Stored data:

*** Block opens ***

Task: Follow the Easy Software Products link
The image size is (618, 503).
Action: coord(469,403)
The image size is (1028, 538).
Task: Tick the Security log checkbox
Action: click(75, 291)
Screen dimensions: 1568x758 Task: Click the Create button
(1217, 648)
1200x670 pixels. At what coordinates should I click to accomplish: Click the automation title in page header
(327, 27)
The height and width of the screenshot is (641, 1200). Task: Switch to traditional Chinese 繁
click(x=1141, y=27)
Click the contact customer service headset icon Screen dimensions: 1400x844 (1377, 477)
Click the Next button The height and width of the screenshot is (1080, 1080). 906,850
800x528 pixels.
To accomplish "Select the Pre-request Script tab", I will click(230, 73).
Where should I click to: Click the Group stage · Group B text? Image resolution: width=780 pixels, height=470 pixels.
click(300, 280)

*** Block closes ***

== Task description ==
Starting at the line with "Click the contact", copy each line through the end of the data, both ends included, and give nothing else.

== Output for this task ==
Click the contact customer service headset icon Screen dimensions: 1400x844 (1377, 477)
Click the Next button The height and width of the screenshot is (1080, 1080). 906,850
800x528 pixels.
To accomplish "Select the Pre-request Script tab", I will click(230, 73).
Where should I click to: Click the Group stage · Group B text? Image resolution: width=780 pixels, height=470 pixels.
click(300, 280)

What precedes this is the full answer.